Saved entries:
════════
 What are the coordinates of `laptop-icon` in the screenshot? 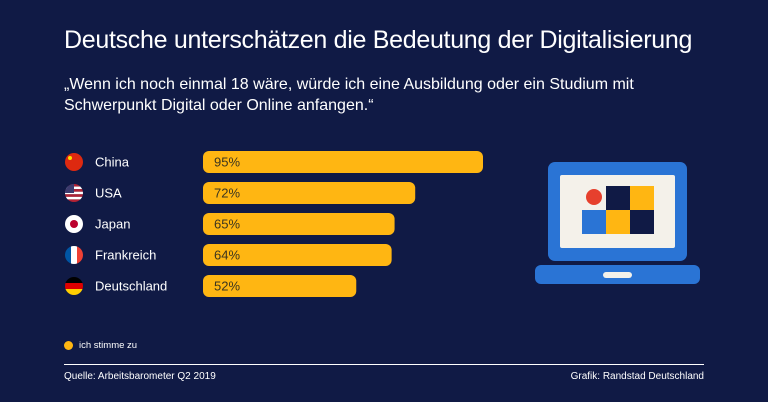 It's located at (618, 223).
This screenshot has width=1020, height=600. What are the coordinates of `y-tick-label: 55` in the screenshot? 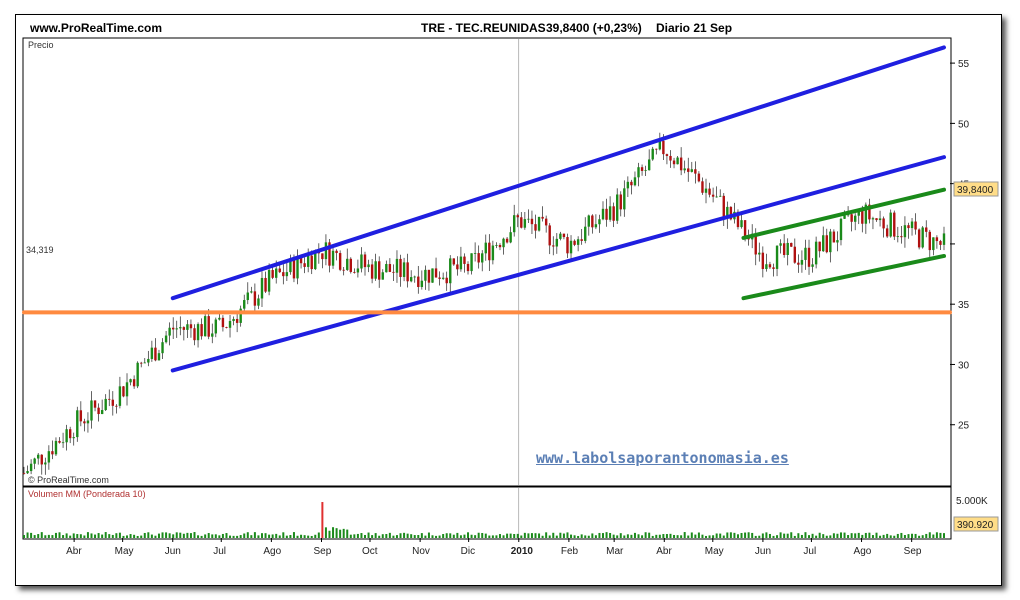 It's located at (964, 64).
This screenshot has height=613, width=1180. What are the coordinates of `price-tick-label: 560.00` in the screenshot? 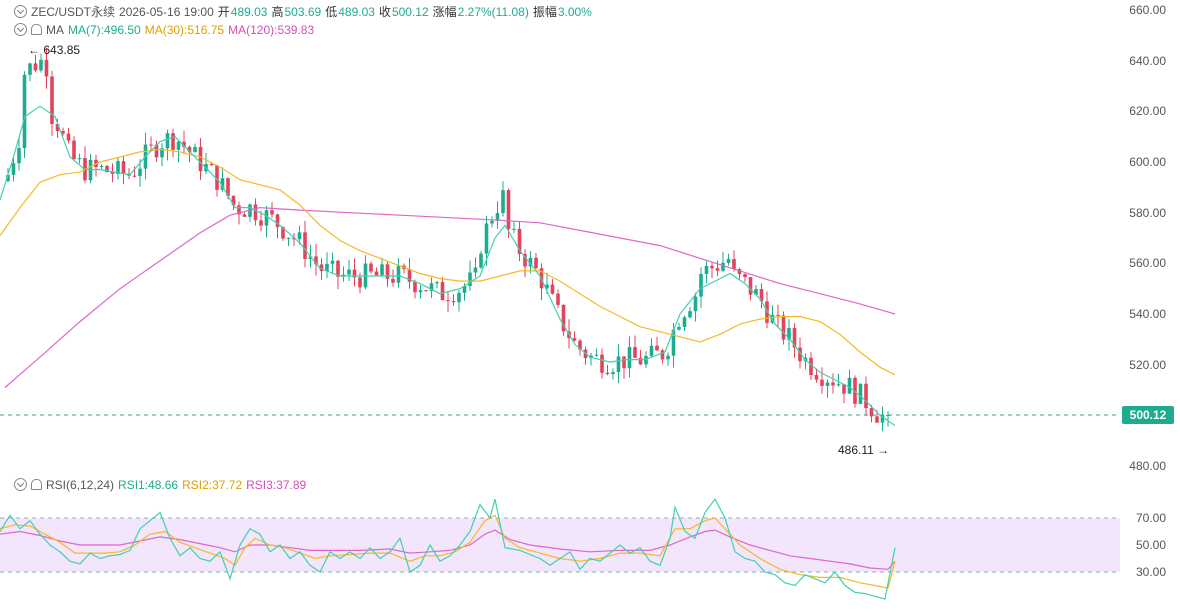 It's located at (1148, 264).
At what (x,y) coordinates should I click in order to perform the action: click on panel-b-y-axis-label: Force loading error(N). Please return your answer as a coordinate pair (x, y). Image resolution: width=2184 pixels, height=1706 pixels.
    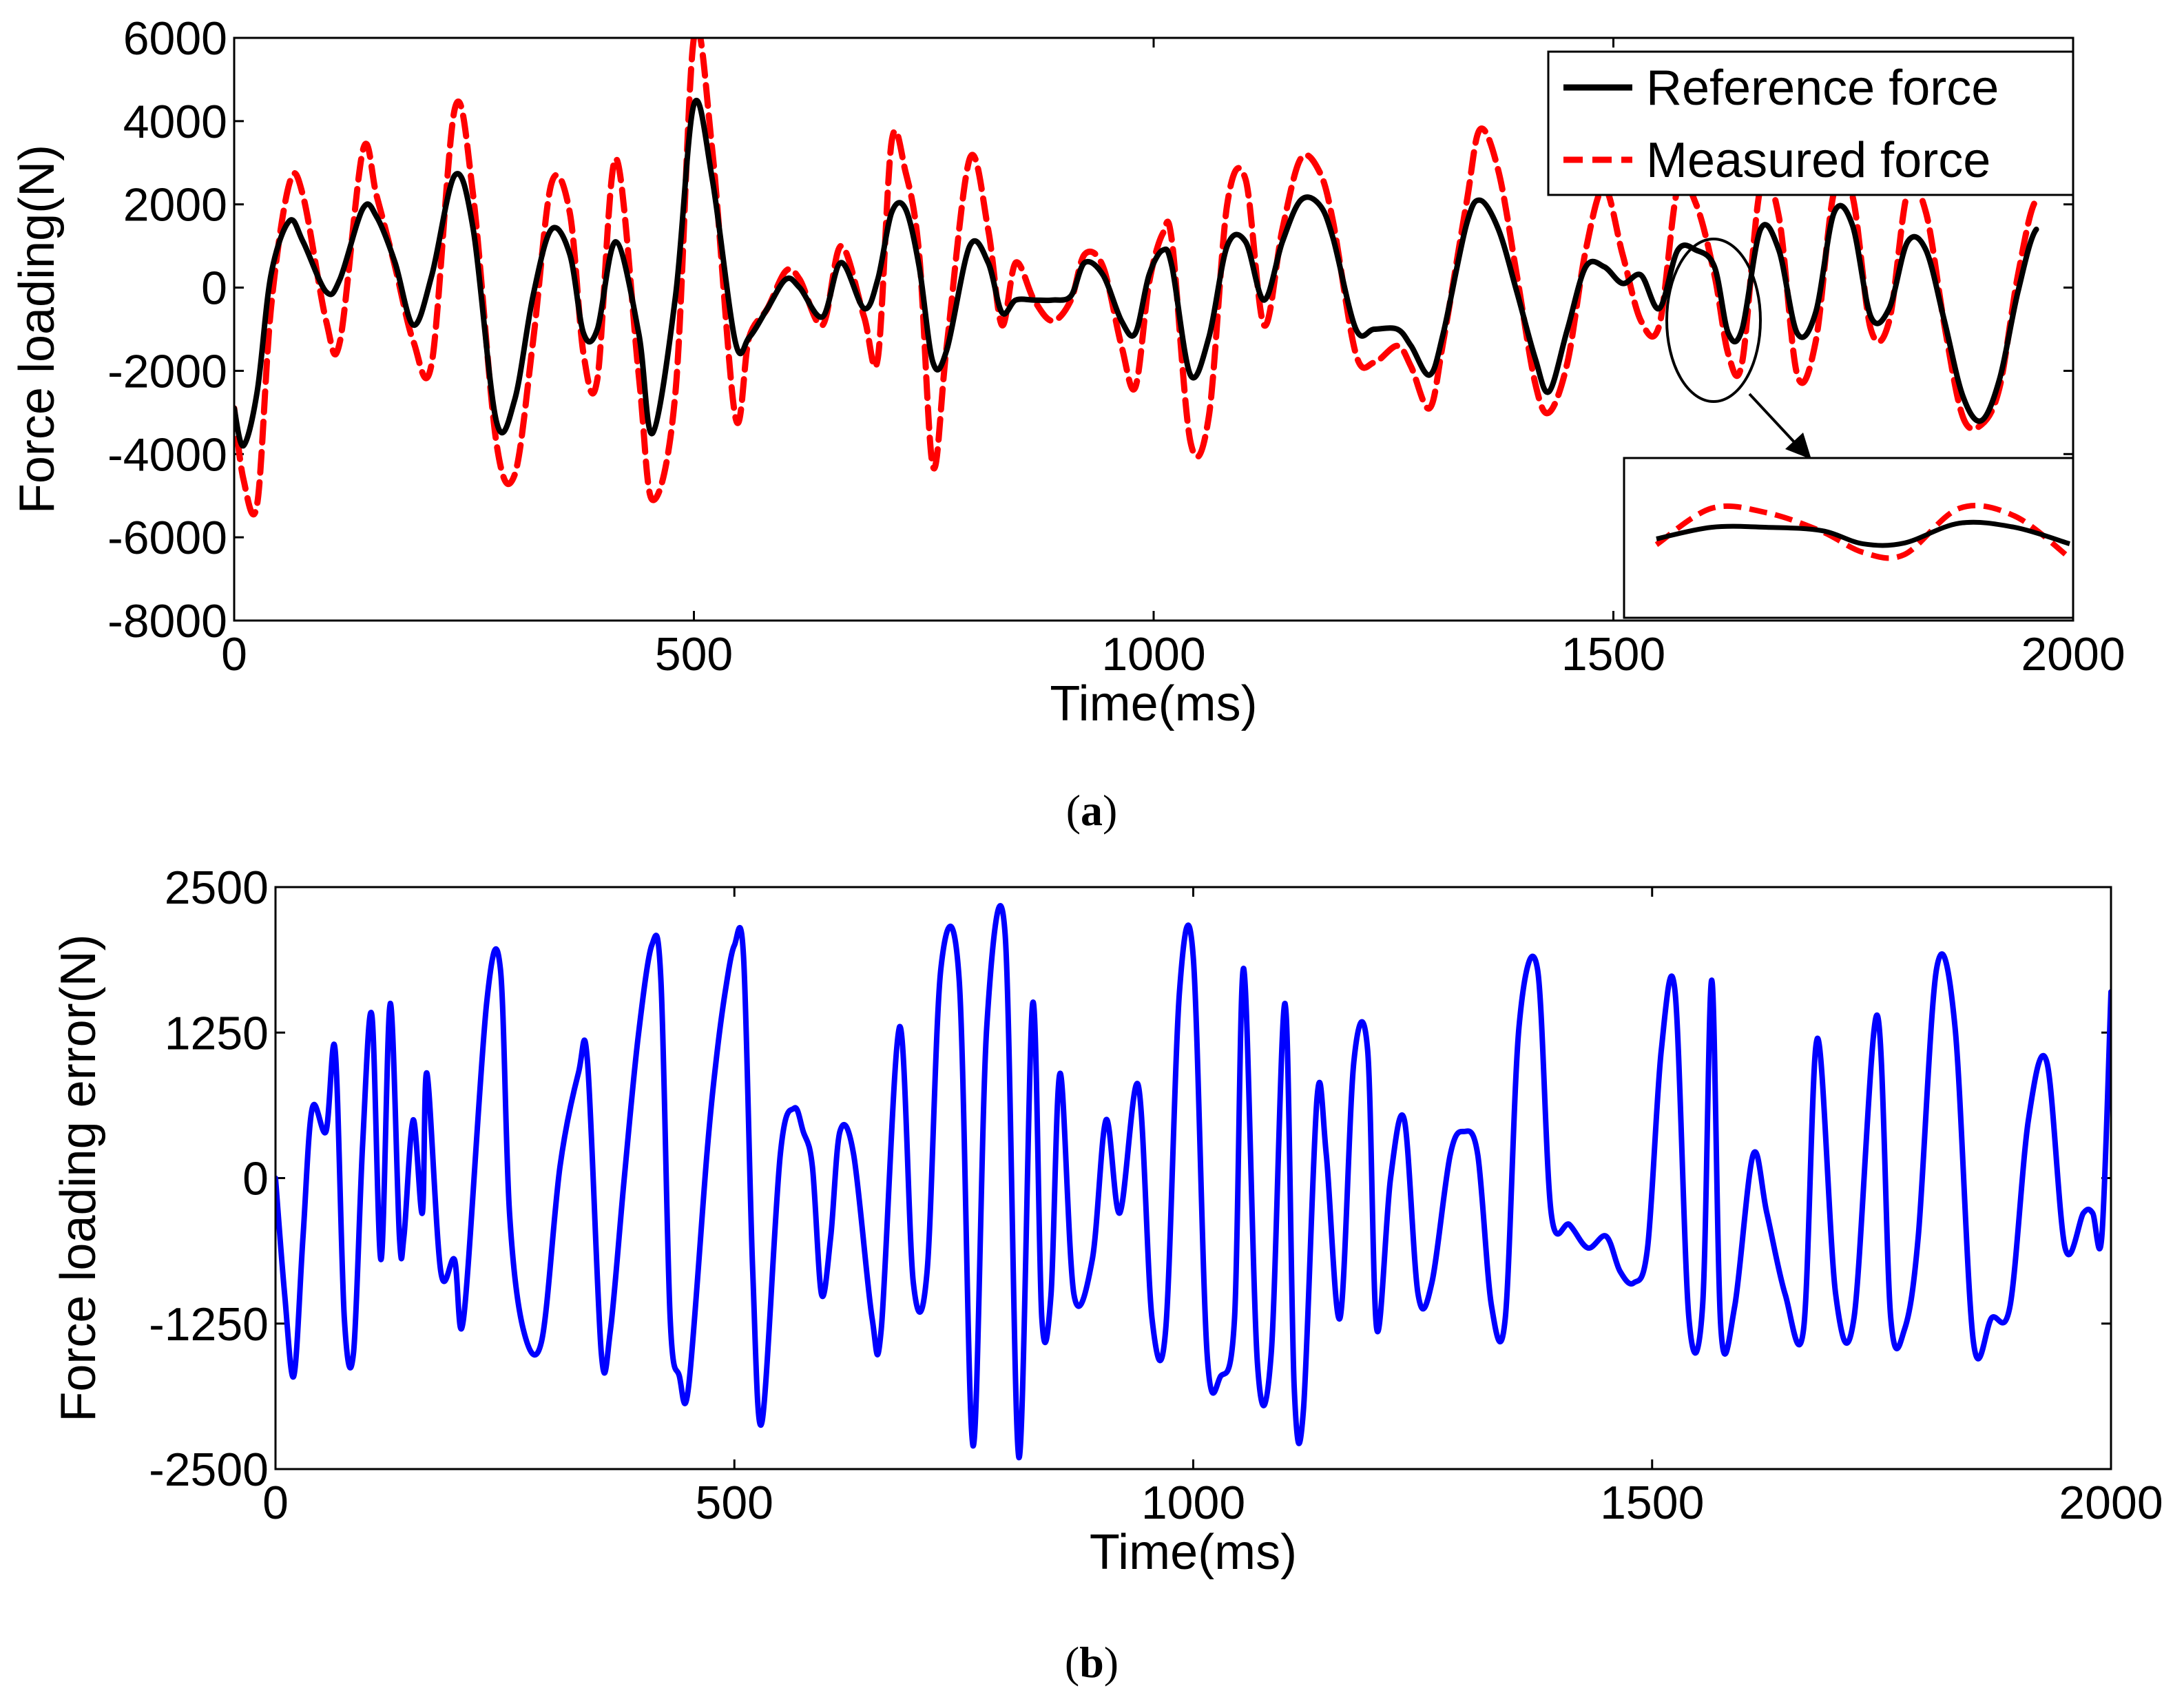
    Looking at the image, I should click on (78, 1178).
════════
### Exercise
Select every line of the listing above that contains the word "should", copying each such line in full.

### Result of the task
At what (x,y) coordinates should I click in order to perform the action: click on panel-b-y-axis-label: Force loading error(N). Please return your answer as a coordinate pair (x, y). Image resolution: width=2184 pixels, height=1706 pixels.
    Looking at the image, I should click on (78, 1178).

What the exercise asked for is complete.